### Reading passage

The methods we focus on utilise binary supervised classification to predicts whether the % return for a particular future day is positive or negative. The parameters that need to be evaluated for their accuracy in this case includes deviation from actual outcome and magnitude.
Hit Rate
As the name suggests, the hit rate determines how many times the correct direction was predicted using the training dataset as a % of overall predictions. The Scikit-Learn library has a function that can calculate this as part of training.
Confusion Matrix
This is also known as a contingency table, commonly used after determining the hit rate. The matrix identifies how many times the model forecasted positive returns accurately versus how many times the model forecasted negative returns accurately. The point of this is to work out if the algorithm is more useful towards predicting a certain direction e.g. better at predicting falls in the index. An example strategy based off this involves being long/short depending on its bias.
Behind the scenes the matrix is calculated how many Type I errors and Type II errors for a classifier algorithm. Type I error is where the model incorrectly rejects a true null ("false positive") whilst a Type II error incorrectly fails to reject a false null ("false negative"). These concepts are emphasised in QBUS2810 Statistical Modelling for Business (Usyd Business Analytics subject). Again, Scikit-Learn also has a function to calculate the confusion matrix.

######
### Input

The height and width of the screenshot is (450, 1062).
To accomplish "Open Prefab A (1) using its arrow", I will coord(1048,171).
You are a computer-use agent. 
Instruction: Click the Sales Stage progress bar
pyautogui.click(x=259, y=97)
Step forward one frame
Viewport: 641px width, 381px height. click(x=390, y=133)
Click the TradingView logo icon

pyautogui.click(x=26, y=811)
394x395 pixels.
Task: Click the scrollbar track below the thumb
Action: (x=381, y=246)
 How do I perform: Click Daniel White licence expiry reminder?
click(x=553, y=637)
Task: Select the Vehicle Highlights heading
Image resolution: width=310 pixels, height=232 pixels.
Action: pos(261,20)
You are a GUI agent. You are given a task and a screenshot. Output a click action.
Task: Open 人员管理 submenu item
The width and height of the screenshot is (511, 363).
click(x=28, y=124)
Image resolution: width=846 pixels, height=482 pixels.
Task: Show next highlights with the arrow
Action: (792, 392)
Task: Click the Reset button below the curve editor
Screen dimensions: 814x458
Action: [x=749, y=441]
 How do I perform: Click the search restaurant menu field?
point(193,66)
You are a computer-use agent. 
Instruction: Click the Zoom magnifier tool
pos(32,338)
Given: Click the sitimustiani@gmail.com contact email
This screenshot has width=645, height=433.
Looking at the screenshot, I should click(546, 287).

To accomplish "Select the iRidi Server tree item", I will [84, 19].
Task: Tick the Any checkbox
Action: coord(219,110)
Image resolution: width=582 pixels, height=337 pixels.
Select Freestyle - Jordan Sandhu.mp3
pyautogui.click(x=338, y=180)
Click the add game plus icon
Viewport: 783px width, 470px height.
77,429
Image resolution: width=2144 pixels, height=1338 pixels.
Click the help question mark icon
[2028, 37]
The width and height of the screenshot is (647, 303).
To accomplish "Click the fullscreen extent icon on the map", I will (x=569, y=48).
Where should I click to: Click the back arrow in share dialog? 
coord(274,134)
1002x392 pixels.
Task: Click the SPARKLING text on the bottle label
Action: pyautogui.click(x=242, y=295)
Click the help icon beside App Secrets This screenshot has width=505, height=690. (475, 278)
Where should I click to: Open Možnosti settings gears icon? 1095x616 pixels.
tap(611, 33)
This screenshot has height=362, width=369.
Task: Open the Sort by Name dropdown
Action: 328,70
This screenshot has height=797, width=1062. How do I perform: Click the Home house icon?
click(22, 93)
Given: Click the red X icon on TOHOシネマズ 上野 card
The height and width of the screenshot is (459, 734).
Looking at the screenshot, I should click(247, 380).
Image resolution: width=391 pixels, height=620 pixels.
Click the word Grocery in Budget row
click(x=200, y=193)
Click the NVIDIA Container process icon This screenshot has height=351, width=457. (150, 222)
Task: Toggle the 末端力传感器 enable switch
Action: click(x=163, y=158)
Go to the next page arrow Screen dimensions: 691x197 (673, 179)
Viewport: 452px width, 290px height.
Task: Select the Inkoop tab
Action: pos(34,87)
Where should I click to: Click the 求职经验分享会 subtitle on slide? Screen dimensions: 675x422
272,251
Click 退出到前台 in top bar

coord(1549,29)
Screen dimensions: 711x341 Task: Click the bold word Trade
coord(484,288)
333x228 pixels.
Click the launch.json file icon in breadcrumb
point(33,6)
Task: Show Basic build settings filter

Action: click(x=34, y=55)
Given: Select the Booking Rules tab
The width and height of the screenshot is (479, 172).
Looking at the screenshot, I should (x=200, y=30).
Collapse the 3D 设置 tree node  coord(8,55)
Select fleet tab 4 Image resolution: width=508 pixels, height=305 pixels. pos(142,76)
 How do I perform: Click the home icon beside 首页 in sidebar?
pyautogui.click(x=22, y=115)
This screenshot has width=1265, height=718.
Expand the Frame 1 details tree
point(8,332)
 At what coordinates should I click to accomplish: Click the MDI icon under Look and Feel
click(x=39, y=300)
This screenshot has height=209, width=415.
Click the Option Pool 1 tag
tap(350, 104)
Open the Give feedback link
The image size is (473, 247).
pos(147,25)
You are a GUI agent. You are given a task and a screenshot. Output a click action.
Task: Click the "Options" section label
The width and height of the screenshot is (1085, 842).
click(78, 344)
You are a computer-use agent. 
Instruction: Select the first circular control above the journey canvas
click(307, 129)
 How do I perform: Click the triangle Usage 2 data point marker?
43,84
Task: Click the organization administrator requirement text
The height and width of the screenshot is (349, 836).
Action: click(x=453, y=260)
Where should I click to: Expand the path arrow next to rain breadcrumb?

######

> _Written problem A_
Can you retype the records from the line with "How do I perform: Click the home icon" to the line with "click(x=39, y=300)", with both of those lines included?
> _Written problem B_
How would the passage on measuring the accuracy of a classifier that predicts return direction go on after its final sentence?
The text and the records have nothing to do with each other.

> _Written answer A_
 How do I perform: Click the home icon beside 首页 in sidebar?
pyautogui.click(x=22, y=115)
This screenshot has width=1265, height=718.
Expand the Frame 1 details tree
point(8,332)
 At what coordinates should I click to accomplish: Click the MDI icon under Look and Feel
click(x=39, y=300)

> _Written answer B_
Factor Choice
A logical approach to select predictors involves identifying the fundamental drivers of asset movement. It is sometimes simpler than what most people thing - in the S&P500, the 500 companies listed will be the drivers as it is composed of their value. The question is can the past predict the future i.e. do prior returns hold any predictive power. We could add fundamental macro data e.g. employment, inflation, interest rates, earnings, etc. A more creative approach is examining exchange rates with countries that trade most with the US as drivers.
When considering historical asset prices in a time series, indicators include lags e.g. k-1, k-2, k-3,...k-p for daily time series with p lags. Traded volume is also a common indicator, we form a p + one dimensional feature vector daily which includes the p time lags and volume.
The above information is considered micro data, related to and found within the time series itself. External macro time series can be overlaid in the forecasts. Commodities prices can be correlated to weather, or forex related with offshore interest rates. Firstly we work out whether the correlations are statistically significant to include in a trading strategy.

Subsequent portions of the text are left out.